Se for eleita deputada irei continuar a trabalhar pelos direitos das pessoas trans e em contacto com os activistas da API e da TGEU.
A API é o resultado de bastante reflexão e pretende ocupar um espaço que estava vazio, tendo em conta que as pessoas trans estão ainda muito desapoiadas na nossa sociedade. E as pessoas intersexo só agora têm uma organização onde elas próprias tomam decisões em relação ao que lhes diz respeito.
Estamos, neste momento, a angariar fundos para formalizar a API enquanto associação e esse passo implicará o alargamento da nossa equipa.
Deixo aqui também o apelo para que todas as pessoas contribuam, com donativos ou colocando um gosto na página de Facebook da Acção pela Identidade.
É muito importante para nós contar com a ajuda de toda a gente!

 

Nas últimas semanas (depois de ser conhecida a tua candidatura a deputada) surgiram novos pedidos de ajuda à API ou ao Bloco de Esquerda por parte de pessoas trans ou intersexo?

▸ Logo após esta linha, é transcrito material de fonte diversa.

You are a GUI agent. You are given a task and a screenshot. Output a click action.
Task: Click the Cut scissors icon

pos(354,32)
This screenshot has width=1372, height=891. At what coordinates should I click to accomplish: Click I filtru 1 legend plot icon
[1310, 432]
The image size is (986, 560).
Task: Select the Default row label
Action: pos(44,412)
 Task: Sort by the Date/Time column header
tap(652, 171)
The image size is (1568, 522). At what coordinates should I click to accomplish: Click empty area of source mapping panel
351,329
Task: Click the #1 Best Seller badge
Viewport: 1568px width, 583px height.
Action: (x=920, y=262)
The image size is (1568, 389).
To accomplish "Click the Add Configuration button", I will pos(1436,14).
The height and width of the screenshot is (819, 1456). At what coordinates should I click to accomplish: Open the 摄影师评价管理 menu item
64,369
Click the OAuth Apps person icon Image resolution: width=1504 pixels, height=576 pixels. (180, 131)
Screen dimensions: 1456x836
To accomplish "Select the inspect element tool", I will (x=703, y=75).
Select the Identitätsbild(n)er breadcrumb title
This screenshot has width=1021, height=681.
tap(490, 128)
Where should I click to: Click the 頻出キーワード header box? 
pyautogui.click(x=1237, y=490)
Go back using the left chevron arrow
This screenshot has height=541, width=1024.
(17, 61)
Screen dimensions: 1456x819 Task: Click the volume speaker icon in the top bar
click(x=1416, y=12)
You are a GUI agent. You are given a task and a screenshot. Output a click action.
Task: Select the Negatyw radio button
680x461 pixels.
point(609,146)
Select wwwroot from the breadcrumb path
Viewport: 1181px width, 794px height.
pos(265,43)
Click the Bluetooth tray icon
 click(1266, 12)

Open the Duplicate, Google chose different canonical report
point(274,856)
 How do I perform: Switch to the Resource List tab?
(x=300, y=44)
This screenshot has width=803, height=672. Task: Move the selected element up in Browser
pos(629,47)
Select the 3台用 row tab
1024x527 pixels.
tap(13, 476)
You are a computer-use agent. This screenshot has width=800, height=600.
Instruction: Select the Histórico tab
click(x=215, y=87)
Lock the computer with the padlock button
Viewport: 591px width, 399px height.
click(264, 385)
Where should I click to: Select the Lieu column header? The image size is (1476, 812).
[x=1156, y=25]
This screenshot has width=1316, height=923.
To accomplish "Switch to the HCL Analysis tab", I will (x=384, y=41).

Desde a sua apresentação pública, ocorrida há seis meses, os pedidos de ajuda à API não páram de crescer. Por isso, é importante que a API se torne numa associação e possa melhorar as suas capacidades para intervir junto da população trans e intersexo. Os pedidos de ajuda, além de muitos, são bastante diversificados e denunciam a falta de respostas sociais existentes em todos os sectores da nossa sociedade. A API propõe-se a encontrar essas respostas. Temos vários projectos e várias pessoas capazes de os pôr em prática, só nos falta o financiamento necessário.
Quanto ao Bloco de Esquerda, fico feliz por ver cada vez mais diversidade de género entre a militância e espero que isso possa melhorar cada vez mais a intervenção pública do partido.